2. Sur le thème de la mondialisation, le débat est encore plus vif. En effet, elle engendre une
modification de la répartition des richesses et des revenus rapide et visible dont les
conséquences électorales sont difficilement appréhendables. De plus, les Français en
bénéficient peu. Une étude réalisée par des économistes du Trésor montre que les prix des
biens mondialisés ont augmenté en France entre 1998 et 2008 quand ils ont baissé dans la
plupart des pays développés (-26 % au Royaume-Uni !)… à cause de la réglementation et des
rentes sectorielles nationales. Ainsi, faire croire que c'est la concurrence due à la
mondialisation qui génère les difficultés sociales empêche tout débat sur les moyens de
s'enrichir collectivement par l'ouverture internationale.

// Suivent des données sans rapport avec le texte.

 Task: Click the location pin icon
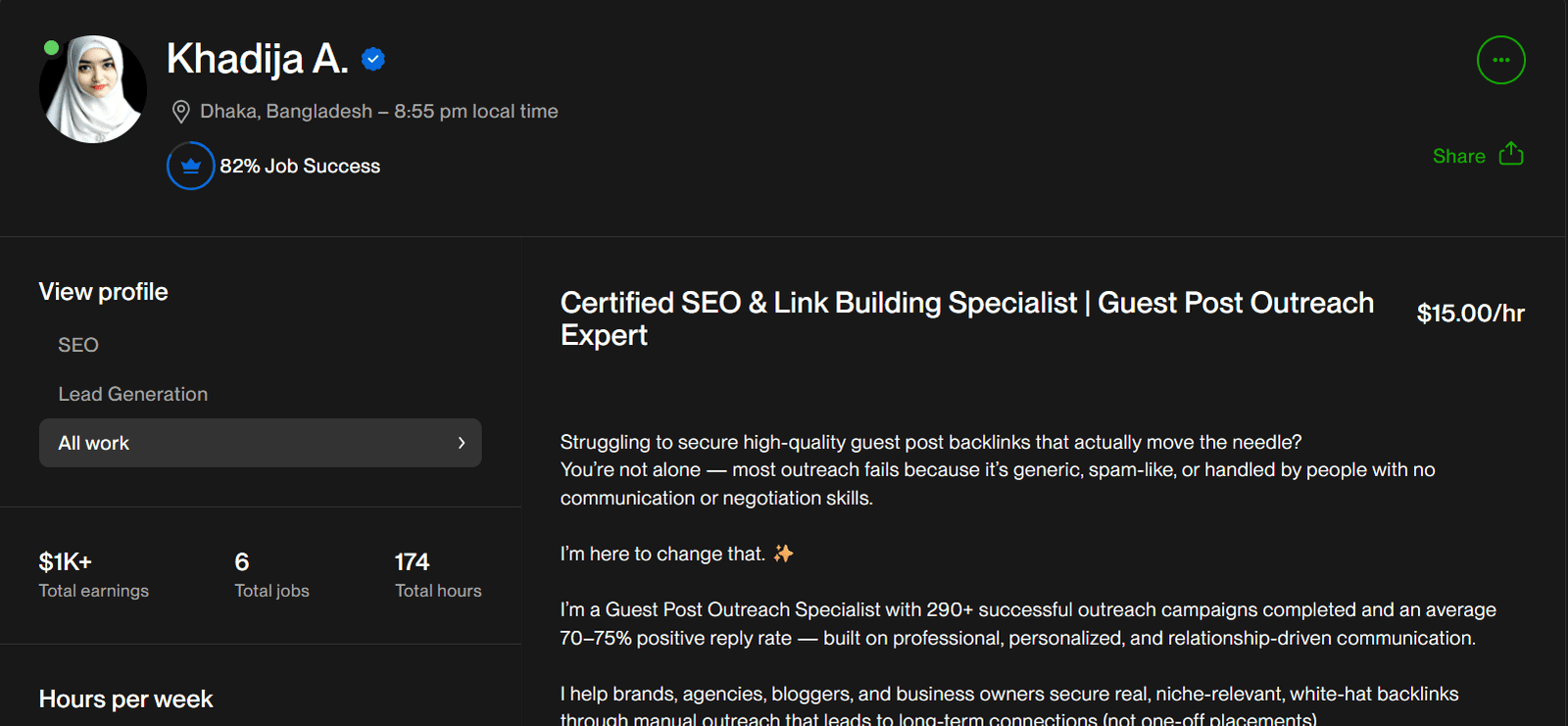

La théorie économique donne de nombreuses pistes pour accroître le potentiel de
croissance de notre pays. Ce ne sont pas des solutions miracles mais des moyens d'identifier
les « engrais » pour le développement et la diffusion du progrès technique, et donc pour la
croissance. En voici quelques-unes éprouvées par la théorie et l'économétrie :
l'accumulation du capital physique et humain, l'épargne, l'efficacité énergétique,
l'interdépendance des économies, l'organisation institutionnelle, les investissements en
infrastructures, les investissements publics, les investissements en innovation et en
recherche et développement, l'amélioration de la diffusion de l'information et de
l'innovation, la formation et l'éducation, l'effet d'apprentissage, le taux de préférence pour
le présent, la baisse du coût des transports... Il est aussi indispensable de s'attacher à obtenir
un taux d'emploi élevé afin que la croissance effective se rapproche de la croissance
potentielle. Là encore, les pistes sont nombreuses et certaines n'ont pas encore été
essayées. L'une d'entre elles consiste à donner aux salariés les moyens d'améliorer leurs
compétences générales afin de pouvoir changer de métier, de secteur quand ils le
souhaitent.
Mancur Olson n'a pas seulement alerté sur l'inefficacité structurelle de l'action collective. Il a
fait des propositions pour y remédier. Elles consistent en un respect strict des droits de
propriété et en une opposition politique ferme aux comportements privés catégoriels. La
théorie et l'analyse économique peuvent donner des pistes intéressantes pour accroître
notre « pouvoir d'achat collectif » mais elles peuvent aussi permettre d'appréhender les
raisons pour lesquels les termes de certains débats ne sont pas posés.